* Begin *
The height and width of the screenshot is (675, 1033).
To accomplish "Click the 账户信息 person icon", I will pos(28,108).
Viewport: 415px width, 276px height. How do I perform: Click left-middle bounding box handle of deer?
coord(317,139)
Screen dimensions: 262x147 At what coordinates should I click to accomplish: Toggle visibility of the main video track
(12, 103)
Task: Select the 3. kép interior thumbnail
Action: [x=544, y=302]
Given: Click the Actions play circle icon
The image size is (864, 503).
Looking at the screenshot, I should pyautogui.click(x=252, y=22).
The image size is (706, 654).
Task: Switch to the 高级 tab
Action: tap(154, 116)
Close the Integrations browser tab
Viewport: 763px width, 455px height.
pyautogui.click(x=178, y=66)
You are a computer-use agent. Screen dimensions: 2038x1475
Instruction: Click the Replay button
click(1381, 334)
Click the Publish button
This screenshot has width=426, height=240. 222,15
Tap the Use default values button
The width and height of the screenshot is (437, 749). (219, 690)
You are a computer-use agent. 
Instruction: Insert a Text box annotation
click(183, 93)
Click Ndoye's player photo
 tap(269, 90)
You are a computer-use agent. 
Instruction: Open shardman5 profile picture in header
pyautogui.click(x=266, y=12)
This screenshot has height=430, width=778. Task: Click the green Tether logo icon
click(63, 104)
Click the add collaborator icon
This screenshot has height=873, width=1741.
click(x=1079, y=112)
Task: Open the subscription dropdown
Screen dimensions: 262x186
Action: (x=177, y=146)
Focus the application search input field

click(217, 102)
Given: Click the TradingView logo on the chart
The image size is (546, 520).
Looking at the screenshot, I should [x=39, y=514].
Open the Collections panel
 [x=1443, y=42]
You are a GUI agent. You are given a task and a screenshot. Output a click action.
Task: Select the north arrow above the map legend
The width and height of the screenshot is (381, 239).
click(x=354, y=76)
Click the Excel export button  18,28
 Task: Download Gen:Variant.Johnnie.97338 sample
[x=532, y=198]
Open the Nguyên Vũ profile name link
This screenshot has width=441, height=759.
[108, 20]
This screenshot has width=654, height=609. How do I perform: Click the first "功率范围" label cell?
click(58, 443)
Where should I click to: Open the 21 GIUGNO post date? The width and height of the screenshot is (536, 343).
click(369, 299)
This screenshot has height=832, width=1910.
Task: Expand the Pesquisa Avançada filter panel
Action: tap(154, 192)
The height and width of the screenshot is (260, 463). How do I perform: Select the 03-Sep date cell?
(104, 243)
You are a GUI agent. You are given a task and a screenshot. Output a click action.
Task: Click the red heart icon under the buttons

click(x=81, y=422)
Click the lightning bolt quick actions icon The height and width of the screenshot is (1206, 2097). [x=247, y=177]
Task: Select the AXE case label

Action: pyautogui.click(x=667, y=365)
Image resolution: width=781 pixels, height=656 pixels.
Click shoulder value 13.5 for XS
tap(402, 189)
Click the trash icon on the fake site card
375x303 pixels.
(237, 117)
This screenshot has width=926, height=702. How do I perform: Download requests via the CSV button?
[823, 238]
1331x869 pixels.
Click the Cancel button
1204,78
* End *
Your objective - Convert the data into a numbered list, starting at the line that contains "Click the add collaborator icon" and ending at the line that contains "[x=1443, y=42]", both included. Omit any blank lines.

The reply -
1. Click the add collaborator icon
2. This screenshot has height=873, width=1741.
3. click(x=1079, y=112)
4. Task: Open the subscription dropdown
5. Screen dimensions: 262x186
6. Action: (x=177, y=146)
7. Focus the application search input field
8. click(217, 102)
9. Given: Click the TradingView logo on the chart
10. The image size is (546, 520).
11. Looking at the screenshot, I should [x=39, y=514].
12. Open the Collections panel
13.  [x=1443, y=42]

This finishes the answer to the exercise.